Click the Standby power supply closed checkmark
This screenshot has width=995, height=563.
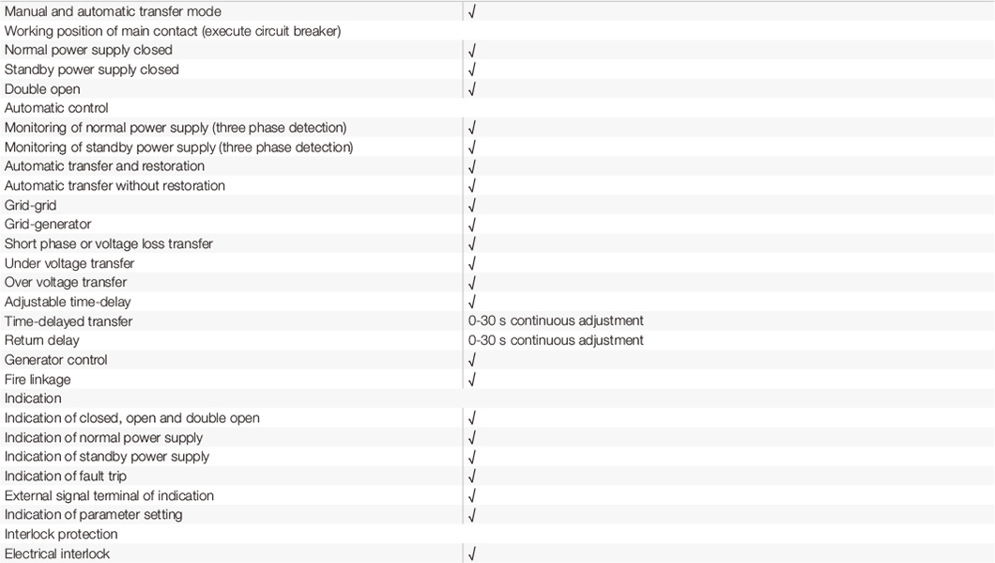(x=472, y=70)
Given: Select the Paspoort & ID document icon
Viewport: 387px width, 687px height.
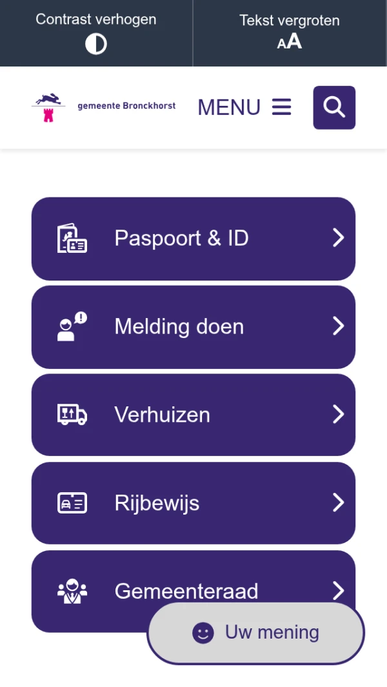Looking at the screenshot, I should click(x=72, y=238).
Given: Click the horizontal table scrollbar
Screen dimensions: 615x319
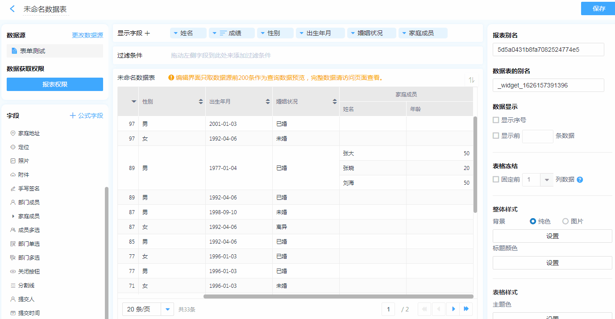Looking at the screenshot, I should coord(338,296).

TASK TO CARRY OUT
A count is needed of the lines in this data that contain "Given"; give the number and no other text.

REPLY
2